Requirement. Extract every line of the listing below and reproduce each one verbatim, in its original order.
### Entries provided
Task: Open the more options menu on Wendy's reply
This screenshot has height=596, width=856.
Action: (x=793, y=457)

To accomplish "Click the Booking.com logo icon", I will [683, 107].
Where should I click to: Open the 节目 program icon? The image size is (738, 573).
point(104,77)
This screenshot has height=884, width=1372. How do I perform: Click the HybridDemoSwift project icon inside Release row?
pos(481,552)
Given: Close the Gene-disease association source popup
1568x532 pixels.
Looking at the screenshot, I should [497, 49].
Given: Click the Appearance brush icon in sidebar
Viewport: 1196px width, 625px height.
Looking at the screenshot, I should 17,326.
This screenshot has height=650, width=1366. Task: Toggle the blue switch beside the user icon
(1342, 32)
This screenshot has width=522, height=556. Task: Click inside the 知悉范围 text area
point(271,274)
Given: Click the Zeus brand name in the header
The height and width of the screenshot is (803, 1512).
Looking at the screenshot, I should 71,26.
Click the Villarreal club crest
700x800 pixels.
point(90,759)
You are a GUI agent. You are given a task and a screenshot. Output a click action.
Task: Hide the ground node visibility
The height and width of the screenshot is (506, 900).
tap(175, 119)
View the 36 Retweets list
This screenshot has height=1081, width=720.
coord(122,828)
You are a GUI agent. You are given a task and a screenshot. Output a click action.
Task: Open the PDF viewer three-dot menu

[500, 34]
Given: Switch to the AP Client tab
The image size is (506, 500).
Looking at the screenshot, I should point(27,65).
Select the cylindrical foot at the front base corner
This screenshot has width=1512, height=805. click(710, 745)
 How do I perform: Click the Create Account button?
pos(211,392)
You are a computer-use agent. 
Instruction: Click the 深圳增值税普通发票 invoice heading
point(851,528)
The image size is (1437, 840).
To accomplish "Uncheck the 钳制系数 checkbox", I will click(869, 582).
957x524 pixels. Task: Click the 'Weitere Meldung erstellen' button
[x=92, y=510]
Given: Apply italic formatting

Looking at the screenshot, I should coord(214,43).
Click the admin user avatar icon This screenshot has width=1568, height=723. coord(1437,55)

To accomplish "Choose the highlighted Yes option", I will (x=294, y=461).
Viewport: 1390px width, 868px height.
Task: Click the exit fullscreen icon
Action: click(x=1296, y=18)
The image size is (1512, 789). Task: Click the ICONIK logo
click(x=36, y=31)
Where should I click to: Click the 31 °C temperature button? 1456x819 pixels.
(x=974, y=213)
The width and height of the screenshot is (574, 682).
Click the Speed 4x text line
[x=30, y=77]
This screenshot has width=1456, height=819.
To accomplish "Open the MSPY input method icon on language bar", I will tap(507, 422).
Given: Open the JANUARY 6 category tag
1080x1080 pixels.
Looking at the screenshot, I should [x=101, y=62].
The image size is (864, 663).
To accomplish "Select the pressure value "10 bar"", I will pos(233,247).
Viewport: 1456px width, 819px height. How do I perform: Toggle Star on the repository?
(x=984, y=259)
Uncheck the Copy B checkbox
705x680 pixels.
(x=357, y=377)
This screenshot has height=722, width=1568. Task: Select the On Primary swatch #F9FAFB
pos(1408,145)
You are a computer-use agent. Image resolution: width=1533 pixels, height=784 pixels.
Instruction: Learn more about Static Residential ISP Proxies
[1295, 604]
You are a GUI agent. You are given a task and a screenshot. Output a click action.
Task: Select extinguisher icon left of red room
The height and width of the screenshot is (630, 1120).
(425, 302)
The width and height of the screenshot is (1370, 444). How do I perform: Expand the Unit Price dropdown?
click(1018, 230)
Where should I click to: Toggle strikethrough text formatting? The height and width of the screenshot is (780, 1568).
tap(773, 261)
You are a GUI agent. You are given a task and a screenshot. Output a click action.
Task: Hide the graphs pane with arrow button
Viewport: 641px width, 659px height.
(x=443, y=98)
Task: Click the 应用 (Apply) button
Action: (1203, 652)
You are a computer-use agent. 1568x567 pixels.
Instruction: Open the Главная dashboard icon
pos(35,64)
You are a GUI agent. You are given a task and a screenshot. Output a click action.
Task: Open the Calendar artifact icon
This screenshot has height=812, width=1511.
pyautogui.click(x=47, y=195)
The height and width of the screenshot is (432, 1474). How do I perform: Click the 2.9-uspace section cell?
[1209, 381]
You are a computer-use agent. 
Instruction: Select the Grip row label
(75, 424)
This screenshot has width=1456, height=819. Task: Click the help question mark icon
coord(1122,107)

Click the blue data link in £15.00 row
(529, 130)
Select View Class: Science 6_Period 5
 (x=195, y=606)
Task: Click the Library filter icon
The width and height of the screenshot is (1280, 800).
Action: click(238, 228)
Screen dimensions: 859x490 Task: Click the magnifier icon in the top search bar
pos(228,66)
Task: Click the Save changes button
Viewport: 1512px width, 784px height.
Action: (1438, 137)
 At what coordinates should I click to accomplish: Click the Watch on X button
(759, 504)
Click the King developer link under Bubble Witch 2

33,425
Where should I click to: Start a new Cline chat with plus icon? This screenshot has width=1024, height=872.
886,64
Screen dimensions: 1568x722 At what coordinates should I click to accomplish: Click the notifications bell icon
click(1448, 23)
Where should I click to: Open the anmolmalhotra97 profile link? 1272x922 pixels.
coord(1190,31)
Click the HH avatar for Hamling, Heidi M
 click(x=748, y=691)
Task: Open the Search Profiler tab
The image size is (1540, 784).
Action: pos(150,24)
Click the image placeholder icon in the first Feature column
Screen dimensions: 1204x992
######
Reply.
Task: Open the more options menu on Wendy's reply
This screenshot has height=596, width=856.
Action: (x=793, y=457)

To accomplish "Click the Booking.com logo icon", I will [683, 107].
Where should I click to: Open the 节目 program icon? The image size is (738, 573).
point(104,77)
This screenshot has height=884, width=1372. How do I perform: Click the HybridDemoSwift project icon inside Release row?
pos(481,552)
Given: Close the Gene-disease association source popup
1568x532 pixels.
Looking at the screenshot, I should [497, 49].
Given: Click the Appearance brush icon in sidebar
Viewport: 1196px width, 625px height.
Looking at the screenshot, I should 17,326.
This screenshot has height=650, width=1366. Task: Toggle the blue switch beside the user icon
(1342, 32)
This screenshot has width=522, height=556. Task: Click inside the 知悉范围 text area
point(271,274)
Given: Click the Zeus brand name in the header
The height and width of the screenshot is (803, 1512).
Looking at the screenshot, I should 71,26.
Click the Villarreal club crest
700x800 pixels.
point(90,759)
You are a GUI agent. You are given a task and a screenshot. Output a click action.
Task: Hide the ground node visibility
The height and width of the screenshot is (506, 900).
tap(175, 119)
View the 36 Retweets list
This screenshot has height=1081, width=720.
coord(122,828)
You are a GUI agent. You are given a task and a screenshot. Output a click action.
Task: Open the PDF viewer three-dot menu

[500, 34]
Given: Switch to the AP Client tab
The image size is (506, 500).
Looking at the screenshot, I should point(27,65).
Select the cylindrical foot at the front base corner
This screenshot has width=1512, height=805. click(710, 745)
 How do I perform: Click the Create Account button?
pos(211,392)
You are a computer-use agent. 
Instruction: Click the 深圳增值税普通发票 invoice heading
point(851,528)
The image size is (1437, 840).
To accomplish "Uncheck the 钳制系数 checkbox", I will click(869, 582).
957x524 pixels. Task: Click the 'Weitere Meldung erstellen' button
[x=92, y=510]
Given: Apply italic formatting

Looking at the screenshot, I should coord(214,43).
Click the admin user avatar icon This screenshot has width=1568, height=723. coord(1437,55)

To accomplish "Choose the highlighted Yes option", I will (x=294, y=461).
Viewport: 1390px width, 868px height.
Task: Click the exit fullscreen icon
Action: click(x=1296, y=18)
The image size is (1512, 789). Task: Click the ICONIK logo
click(x=36, y=31)
Where should I click to: Click the 31 °C temperature button? 1456x819 pixels.
(x=974, y=213)
The width and height of the screenshot is (574, 682).
Click the Speed 4x text line
[x=30, y=77]
This screenshot has width=1456, height=819.
To accomplish "Open the MSPY input method icon on language bar", I will tap(507, 422).
Given: Open the JANUARY 6 category tag
1080x1080 pixels.
Looking at the screenshot, I should [x=101, y=62].
The image size is (864, 663).
To accomplish "Select the pressure value "10 bar"", I will pos(233,247).
Viewport: 1456px width, 819px height. How do I perform: Toggle Star on the repository?
(x=984, y=259)
Uncheck the Copy B checkbox
705x680 pixels.
(x=357, y=377)
This screenshot has height=722, width=1568. Task: Select the On Primary swatch #F9FAFB
pos(1408,145)
You are a computer-use agent. Image resolution: width=1533 pixels, height=784 pixels.
Instruction: Learn more about Static Residential ISP Proxies
[1295, 604]
You are a GUI agent. You are given a task and a screenshot. Output a click action.
Task: Select extinguisher icon left of red room
The height and width of the screenshot is (630, 1120).
(425, 302)
The width and height of the screenshot is (1370, 444). How do I perform: Expand the Unit Price dropdown?
click(1018, 230)
Where should I click to: Toggle strikethrough text formatting? The height and width of the screenshot is (780, 1568).
tap(773, 261)
You are a GUI agent. You are given a task and a screenshot. Output a click action.
Task: Hide the graphs pane with arrow button
Viewport: 641px width, 659px height.
(x=443, y=98)
Task: Click the 应用 (Apply) button
Action: (1203, 652)
You are a computer-use agent. 1568x567 pixels.
Instruction: Open the Главная dashboard icon
pos(35,64)
You are a GUI agent. You are given a task and a screenshot. Output a click action.
Task: Open the Calendar artifact icon
This screenshot has height=812, width=1511.
pyautogui.click(x=47, y=195)
The height and width of the screenshot is (432, 1474). How do I perform: Click the 2.9-uspace section cell?
[1209, 381]
You are a computer-use agent. 
Instruction: Select the Grip row label
(75, 424)
This screenshot has width=1456, height=819. Task: Click the help question mark icon
coord(1122,107)

Click the blue data link in £15.00 row
(529, 130)
Select View Class: Science 6_Period 5
 (x=195, y=606)
Task: Click the Library filter icon
The width and height of the screenshot is (1280, 800).
Action: click(238, 228)
Screen dimensions: 859x490 Task: Click the magnifier icon in the top search bar
pos(228,66)
Task: Click the Save changes button
Viewport: 1512px width, 784px height.
Action: (1438, 137)
 At what coordinates should I click to accomplish: Click the Watch on X button
(759, 504)
Click the King developer link under Bubble Witch 2

33,425
Where should I click to: Start a new Cline chat with plus icon? This screenshot has width=1024, height=872.
886,64
Screen dimensions: 1568x722 At what coordinates should I click to accomplish: Click the notifications bell icon
click(1448, 23)
Where should I click to: Open the anmolmalhotra97 profile link? 1272x922 pixels.
coord(1190,31)
Click the HH avatar for Hamling, Heidi M
 click(x=748, y=691)
Task: Open the Search Profiler tab
The image size is (1540, 784).
Action: pos(150,24)
Click the image placeholder icon in the first Feature column
Screen dimensions: 1204x992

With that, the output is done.